The decomposing body of a woman who'd suffered a broken jaw and stab wound to her face was found on Tacoma's Eastside earlier this month, her family and friends say.
The woman's mother, Debora Underwood, wants justice for the death of her 35-year-old daughter, Syretta Brown. She also wants to know how her body went undiscovered for so long. By the time it was found, Brown's remains had been decomposing for four to six weeks, Underwood told The News Tribune.
"Someone should have seen something and heard something," said Underwood, 58. "They claim that she was alone, so no one heard anything. My main objective is to make sure that whoever did this be caught."
Underwood said her daughter is survived by two children, ages 3 and 9.
Brown's body was found Nov. 13 behind a Tacoma Fire Department station near the intersection of East McKinley Avenue and East 38th Street, according to Underwood, who has spoken to police and officials from the Pierce and King County medical examiner offices about her daughter's death.
Tacoma Police Department confirmed it is investigating Brown's death, but a representative for the department could not confirm if police are investigating it as a homicide. Patrol officer Gary Wurges said police have not yet determined how the investigation will proceed.
An investigator told Underwood that police showed photos of Brown to people at a homeless encampment near where her body was found. People there recognized Brown but didn't know much about her.

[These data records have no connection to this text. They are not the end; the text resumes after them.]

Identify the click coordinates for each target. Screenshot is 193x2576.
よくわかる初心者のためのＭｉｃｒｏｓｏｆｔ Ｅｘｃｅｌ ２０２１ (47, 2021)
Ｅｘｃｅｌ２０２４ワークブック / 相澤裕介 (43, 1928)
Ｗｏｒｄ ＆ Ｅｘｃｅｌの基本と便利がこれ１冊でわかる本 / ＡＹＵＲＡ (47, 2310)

A Pierce County chaplain called Underwood about Brown's death Nov. 16. She said officials were able to identify Brown using dental work and fingerprints taken from the remains.
Brown's body was taken to the King County Medical Examiner's Office to determine a cause of death, Underwood said. James Apa, spokesperson for Seattle and King County Public Health, confirmed Brown's body was there awaiting a forensic anthropology consultation.
Underwood said it had been a while since she spoke with her daughter. The last address where she knew Brown was staying was a boarding house near South Yakima Avenue and South 37th Street. Brown was kicked out due to behavioral issues. Underwood said her daughter struggled with mental health issues and drug use.
Brown had been picking up income assistance checks at the Share & Care House on McKinley Avenue, which provides social services. Police told her the last time Brown picked up a check was Sept. 29.
Ina Smith, 35, said she has known Brown since they attended 7th grade together. Brown was like a sister to her, she said.
Smith said she's frustrated that Brown's family has not been allowed to view Brown's body or see photos from where she was found. She feels like police are not prioritizing the case. She said she planned to get some people together to start sharing photos of Brown to see if anyone knows more about what happened.
"If they're not going to prioritize this case and look for the answers — I mean they're treating her like she was nothing," Smith said. "How was she behind this fire station in this open lot and no one is seeing her? None of this makes sense."